§ **EXERCISE INPUT**:
»»

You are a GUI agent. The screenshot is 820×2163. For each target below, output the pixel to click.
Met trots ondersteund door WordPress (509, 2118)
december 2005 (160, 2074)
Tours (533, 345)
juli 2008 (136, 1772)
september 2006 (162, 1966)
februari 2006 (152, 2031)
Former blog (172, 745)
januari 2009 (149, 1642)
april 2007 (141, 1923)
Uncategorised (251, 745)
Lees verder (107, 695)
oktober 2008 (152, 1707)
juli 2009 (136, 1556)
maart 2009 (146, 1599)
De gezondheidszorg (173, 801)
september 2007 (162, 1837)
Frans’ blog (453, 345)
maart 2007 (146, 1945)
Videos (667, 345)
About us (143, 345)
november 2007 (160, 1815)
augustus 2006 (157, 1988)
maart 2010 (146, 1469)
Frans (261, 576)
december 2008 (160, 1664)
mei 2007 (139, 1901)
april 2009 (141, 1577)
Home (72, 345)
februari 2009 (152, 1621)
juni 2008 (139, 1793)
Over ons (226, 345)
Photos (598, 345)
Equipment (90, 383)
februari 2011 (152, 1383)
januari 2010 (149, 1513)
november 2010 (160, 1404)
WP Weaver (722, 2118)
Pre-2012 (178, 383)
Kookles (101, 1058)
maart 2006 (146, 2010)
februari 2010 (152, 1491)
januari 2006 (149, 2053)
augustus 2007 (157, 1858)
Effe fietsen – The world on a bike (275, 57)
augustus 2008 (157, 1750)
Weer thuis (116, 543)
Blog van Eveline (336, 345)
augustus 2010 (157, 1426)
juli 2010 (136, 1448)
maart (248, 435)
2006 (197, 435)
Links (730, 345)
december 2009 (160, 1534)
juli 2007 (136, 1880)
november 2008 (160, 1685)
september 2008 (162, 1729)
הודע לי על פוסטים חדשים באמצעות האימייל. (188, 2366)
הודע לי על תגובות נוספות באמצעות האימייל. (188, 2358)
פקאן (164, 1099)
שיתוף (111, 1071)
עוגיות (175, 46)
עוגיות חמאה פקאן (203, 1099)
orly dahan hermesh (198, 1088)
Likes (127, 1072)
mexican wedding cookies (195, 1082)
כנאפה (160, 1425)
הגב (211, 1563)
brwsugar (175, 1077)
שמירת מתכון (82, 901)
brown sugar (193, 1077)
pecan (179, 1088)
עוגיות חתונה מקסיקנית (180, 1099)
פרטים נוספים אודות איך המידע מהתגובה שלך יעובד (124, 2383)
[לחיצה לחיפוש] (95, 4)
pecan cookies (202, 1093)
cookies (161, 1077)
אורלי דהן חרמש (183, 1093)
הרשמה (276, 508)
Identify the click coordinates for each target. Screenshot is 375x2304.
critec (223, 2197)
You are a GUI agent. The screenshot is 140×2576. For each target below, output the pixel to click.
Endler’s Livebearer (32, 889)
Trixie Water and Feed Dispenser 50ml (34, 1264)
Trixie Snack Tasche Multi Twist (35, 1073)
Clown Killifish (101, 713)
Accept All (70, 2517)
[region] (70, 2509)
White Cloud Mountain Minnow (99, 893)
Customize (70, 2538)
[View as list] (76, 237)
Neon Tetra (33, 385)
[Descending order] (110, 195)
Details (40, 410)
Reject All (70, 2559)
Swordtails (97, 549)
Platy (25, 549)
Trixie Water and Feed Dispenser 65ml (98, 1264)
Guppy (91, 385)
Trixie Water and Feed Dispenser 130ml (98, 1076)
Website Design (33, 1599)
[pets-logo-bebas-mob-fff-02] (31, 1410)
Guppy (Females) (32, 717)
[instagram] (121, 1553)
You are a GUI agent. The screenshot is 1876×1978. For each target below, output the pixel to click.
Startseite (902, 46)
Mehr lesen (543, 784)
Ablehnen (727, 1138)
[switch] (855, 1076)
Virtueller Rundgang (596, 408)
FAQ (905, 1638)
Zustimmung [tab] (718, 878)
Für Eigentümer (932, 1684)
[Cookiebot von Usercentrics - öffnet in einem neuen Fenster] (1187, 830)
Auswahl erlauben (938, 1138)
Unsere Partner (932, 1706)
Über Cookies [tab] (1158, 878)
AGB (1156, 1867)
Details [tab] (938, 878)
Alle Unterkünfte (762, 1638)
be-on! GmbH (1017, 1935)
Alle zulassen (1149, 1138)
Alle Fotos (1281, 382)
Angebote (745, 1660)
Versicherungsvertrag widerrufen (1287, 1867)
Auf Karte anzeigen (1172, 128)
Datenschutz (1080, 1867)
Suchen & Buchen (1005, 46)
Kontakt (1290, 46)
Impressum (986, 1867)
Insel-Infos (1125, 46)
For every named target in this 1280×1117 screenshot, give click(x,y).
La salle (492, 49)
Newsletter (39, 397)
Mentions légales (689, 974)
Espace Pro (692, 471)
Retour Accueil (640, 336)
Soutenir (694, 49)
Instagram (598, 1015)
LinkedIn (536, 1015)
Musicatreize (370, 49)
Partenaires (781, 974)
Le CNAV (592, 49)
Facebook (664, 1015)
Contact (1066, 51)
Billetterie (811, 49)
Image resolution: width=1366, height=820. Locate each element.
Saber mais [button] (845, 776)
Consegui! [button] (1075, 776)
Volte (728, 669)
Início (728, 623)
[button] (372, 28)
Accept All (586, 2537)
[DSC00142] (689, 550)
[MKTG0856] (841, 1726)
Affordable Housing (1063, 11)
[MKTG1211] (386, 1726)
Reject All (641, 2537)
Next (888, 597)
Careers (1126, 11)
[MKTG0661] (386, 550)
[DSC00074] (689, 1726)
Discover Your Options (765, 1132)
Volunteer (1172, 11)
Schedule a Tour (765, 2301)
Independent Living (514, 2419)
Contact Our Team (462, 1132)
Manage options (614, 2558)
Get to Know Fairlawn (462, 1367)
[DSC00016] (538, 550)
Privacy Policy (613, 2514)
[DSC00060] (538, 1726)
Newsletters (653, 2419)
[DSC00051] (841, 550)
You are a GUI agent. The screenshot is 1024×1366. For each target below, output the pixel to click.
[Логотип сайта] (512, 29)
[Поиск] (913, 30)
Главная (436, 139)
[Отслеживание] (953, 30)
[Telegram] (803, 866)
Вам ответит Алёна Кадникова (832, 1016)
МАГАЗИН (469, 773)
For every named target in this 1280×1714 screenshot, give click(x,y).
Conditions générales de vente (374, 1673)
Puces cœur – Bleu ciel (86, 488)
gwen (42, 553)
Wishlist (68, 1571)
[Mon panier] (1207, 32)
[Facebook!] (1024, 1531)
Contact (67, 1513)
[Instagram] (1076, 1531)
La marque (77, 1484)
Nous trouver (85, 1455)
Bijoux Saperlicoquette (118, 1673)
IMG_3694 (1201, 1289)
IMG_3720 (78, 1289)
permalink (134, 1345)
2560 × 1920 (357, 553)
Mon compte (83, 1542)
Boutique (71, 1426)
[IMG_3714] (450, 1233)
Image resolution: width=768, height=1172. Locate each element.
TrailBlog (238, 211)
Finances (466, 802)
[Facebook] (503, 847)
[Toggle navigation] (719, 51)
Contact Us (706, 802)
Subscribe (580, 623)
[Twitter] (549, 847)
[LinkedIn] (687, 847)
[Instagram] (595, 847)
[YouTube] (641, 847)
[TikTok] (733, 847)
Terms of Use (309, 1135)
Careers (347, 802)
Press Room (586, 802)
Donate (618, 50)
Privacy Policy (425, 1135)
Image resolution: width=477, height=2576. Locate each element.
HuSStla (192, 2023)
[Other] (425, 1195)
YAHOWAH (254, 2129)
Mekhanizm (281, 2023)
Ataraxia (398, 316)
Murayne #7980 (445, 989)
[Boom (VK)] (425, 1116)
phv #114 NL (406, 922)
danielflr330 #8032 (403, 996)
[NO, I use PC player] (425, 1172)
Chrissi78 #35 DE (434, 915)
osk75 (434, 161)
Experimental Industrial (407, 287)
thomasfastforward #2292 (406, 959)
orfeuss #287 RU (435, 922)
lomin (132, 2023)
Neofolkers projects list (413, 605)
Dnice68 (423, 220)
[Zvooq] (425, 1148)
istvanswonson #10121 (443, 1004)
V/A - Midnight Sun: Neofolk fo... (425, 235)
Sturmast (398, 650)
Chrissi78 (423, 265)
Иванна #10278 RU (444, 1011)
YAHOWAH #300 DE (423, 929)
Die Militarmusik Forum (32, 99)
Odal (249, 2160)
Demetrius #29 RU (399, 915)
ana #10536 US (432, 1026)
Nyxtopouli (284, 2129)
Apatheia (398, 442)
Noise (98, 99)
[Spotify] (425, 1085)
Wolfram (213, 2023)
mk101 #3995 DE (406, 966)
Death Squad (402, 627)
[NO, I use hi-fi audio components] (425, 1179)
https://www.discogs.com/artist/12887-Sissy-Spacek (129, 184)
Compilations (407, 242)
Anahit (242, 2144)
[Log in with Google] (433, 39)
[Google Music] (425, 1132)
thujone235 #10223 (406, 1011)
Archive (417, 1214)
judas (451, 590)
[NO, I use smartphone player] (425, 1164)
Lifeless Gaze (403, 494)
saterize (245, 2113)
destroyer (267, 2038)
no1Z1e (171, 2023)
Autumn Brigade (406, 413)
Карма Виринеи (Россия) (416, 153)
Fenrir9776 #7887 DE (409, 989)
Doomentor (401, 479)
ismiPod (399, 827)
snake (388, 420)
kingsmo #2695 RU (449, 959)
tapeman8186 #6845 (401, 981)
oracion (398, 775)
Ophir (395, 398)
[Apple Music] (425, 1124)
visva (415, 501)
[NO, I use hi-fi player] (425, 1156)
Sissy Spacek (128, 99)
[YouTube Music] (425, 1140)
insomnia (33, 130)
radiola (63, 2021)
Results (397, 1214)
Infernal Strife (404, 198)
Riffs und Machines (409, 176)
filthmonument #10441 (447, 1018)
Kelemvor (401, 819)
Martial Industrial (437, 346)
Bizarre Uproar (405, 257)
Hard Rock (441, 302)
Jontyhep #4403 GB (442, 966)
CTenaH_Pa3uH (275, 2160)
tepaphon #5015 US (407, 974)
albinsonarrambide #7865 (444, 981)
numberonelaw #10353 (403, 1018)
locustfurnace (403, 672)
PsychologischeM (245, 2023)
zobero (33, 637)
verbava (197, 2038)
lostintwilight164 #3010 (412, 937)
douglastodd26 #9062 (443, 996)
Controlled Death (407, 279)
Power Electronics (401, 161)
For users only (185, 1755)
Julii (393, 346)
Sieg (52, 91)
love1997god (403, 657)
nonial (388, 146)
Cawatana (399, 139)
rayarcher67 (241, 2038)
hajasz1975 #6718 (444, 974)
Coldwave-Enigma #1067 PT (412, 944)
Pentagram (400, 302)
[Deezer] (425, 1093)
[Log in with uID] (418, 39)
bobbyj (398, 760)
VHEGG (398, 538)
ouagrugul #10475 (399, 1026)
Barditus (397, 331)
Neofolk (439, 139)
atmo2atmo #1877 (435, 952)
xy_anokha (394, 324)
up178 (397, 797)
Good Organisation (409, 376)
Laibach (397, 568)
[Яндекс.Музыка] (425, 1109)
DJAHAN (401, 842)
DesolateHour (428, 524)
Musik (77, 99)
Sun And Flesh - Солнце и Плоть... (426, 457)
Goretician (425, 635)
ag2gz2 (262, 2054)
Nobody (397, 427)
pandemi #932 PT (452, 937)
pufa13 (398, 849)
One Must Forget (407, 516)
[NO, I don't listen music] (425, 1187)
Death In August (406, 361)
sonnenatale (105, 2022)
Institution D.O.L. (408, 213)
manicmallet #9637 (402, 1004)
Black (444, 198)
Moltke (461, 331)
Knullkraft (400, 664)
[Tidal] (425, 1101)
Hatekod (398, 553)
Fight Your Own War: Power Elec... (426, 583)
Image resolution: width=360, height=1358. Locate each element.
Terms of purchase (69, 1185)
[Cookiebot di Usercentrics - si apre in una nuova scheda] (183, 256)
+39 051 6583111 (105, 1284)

««

Within the data above, the span starting at the line containing "הגב (211, 1563)" and ending at the line containing "[region] (70, 2509)" is to be retyped exactly, with no other lines.

הגב (211, 1563)
brwsugar (175, 1077)
שמירת מתכון (82, 901)
brown sugar (193, 1077)
pecan (179, 1088)
עוגיות חתונה מקסיקנית (180, 1099)
פרטים נוספים אודות איך המידע מהתגובה שלך יעובד (124, 2383)
[לחיצה לחיפוש] (95, 4)
pecan cookies (202, 1093)
cookies (161, 1077)
אורלי דהן חרמש (183, 1093)
הרשמה (276, 508)
Identify the click coordinates for each target. Screenshot is 375x2304.
critec (223, 2197)
You are a GUI agent. The screenshot is 140×2576. For each target below, output the pixel to click.
Endler’s Livebearer (32, 889)
Trixie Water and Feed Dispenser 50ml (34, 1264)
Trixie Snack Tasche Multi Twist (35, 1073)
Clown Killifish (101, 713)
Accept All (70, 2517)
[region] (70, 2509)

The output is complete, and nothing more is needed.